**Task**
In the beginner's guide to R, which RStudio panel shows information about the variables you are working with during an R session?

A Beginner's Guide to R

Topics

R and RStudio

R and RStudio

  • This section covers the two pieces of software you need to download
  • R is the core piece
  • RStudio is a nice integrated development environment (IDE) that makes it much easier to use R

R

R

  • To download R for Windows, see this page
  • If you open R itself, it will look very plain plain R console

RStudio

  • RStudio makes R a little more user friendly
  • It's free and can be downloaded at rstudio.com
  • It's not necessary to open RStudio to use R, but in these slides we will assume that RStudio is your interface to R

RStudio

When you first open RStudio, this is what you see first opening RStudio

RStudio

  • The left panel is the console for R
  • Type 1 + 1 then hit “Enter” and R will return the answer RStudio 1 + 1

RStudio

  • It's a good idea to use a script so you can save your code
  • Open a new script by selecting “File” -> “New File” -> “R Script” and it will appear in the top left panel of RStudio RStudio open script

RStudio

  • This is basically a text document that can be saved (go to “File” -> “Save As”)
  • You can type and run more than one line at a time by highlighting and clicking the “Run” button on the script tool bar RStudio many lines

RStudio

  • The bottom right panel can be used to find and open files, view plots, load packages, and look at help pages
  • The top right panel gives you information about what variables you're working with during your R session
  • We'll explain more about what to look for in those panels later

R basics

Doing math

  • Open up a script if you haven't already (“File” -> “New File” -> “R Script”)
  • Try some math by either typing the lines below or copying and pasting the lines into your script
10 + 5
10 - 5
10 * 5
10 / 5
  • Remember, to run the lines, highlight your code and click the “Run” button on the toolbar of the script panel

Creating a variable

  • A variable is a symbol that can take many different values
  • To create a variable in R we use =
  • On the right we've created the variables x and y by assigning some numbers to them
x = 10
y = 5
x + y
[1] 15

(Above, the top panel is what you run in your script, the bottom panel is the output)

Creating a variable

In RStudio, you will see the variables we created in the top right panel variables

Creating a variable

  • If you've already created a variable, you can replace the value with another value
x
[1] 10
x = 20
x
[1] 20

Creating a variable

In the top right panel you can see that the number stored in the variable x has changed variables2

Variable types

R has three main variable types

Type Description Examples
character letters and words "z", "red", "H2O"
numeric numbers 1, 3.14, log(10)
logical binary TRUE, FALSE

Grouping Data

There are several ways to group data to make them easier to work with:

  • Vectors - contain multiple values of the same type (e.g., all numbers or all words)
  • Lists - contain multiple values of different types (e.g., some numbers and some words)

**Raw data**

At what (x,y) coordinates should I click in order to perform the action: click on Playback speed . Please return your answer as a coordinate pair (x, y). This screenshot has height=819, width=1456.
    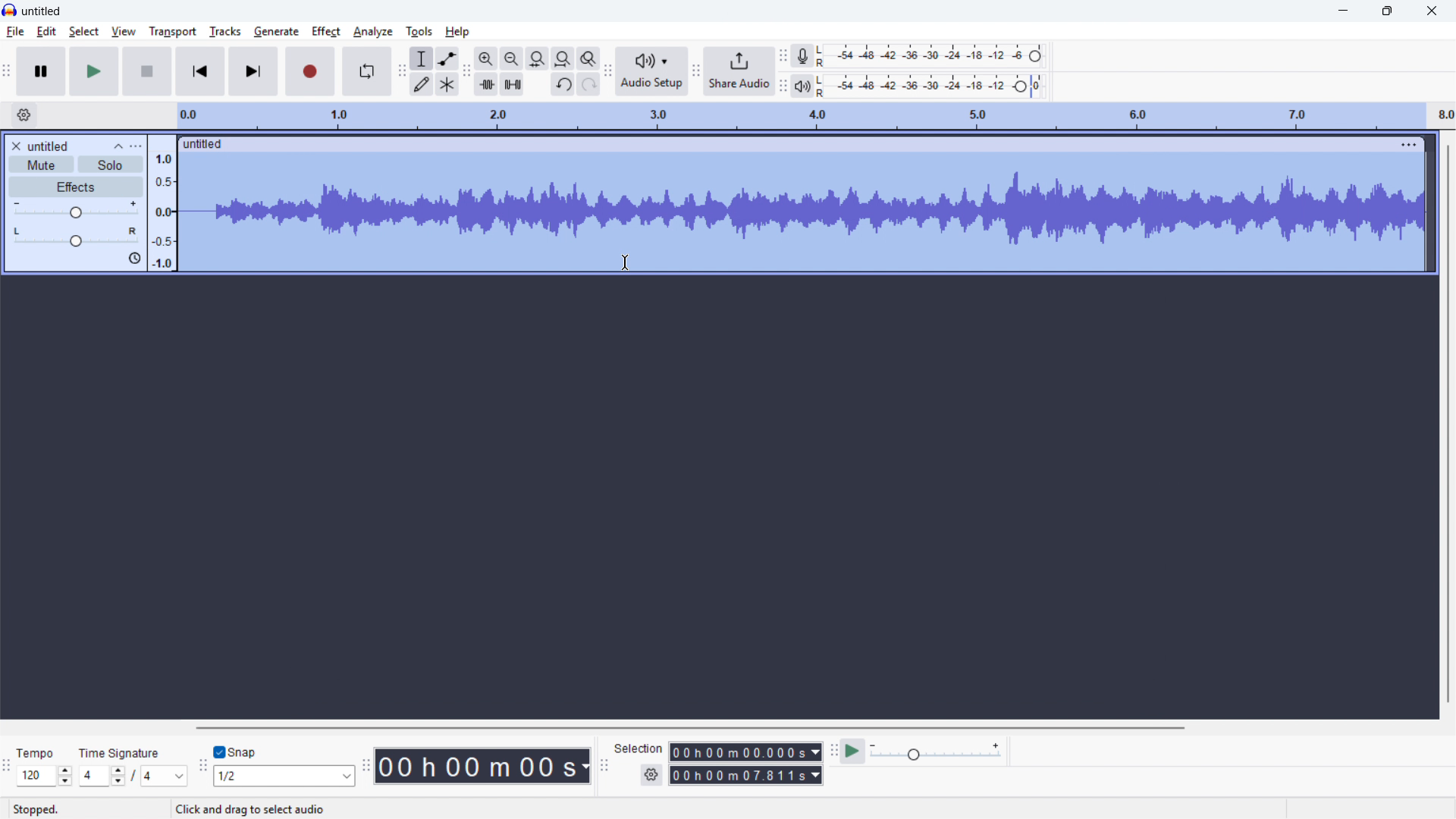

**Reply to the task**
The top right panel.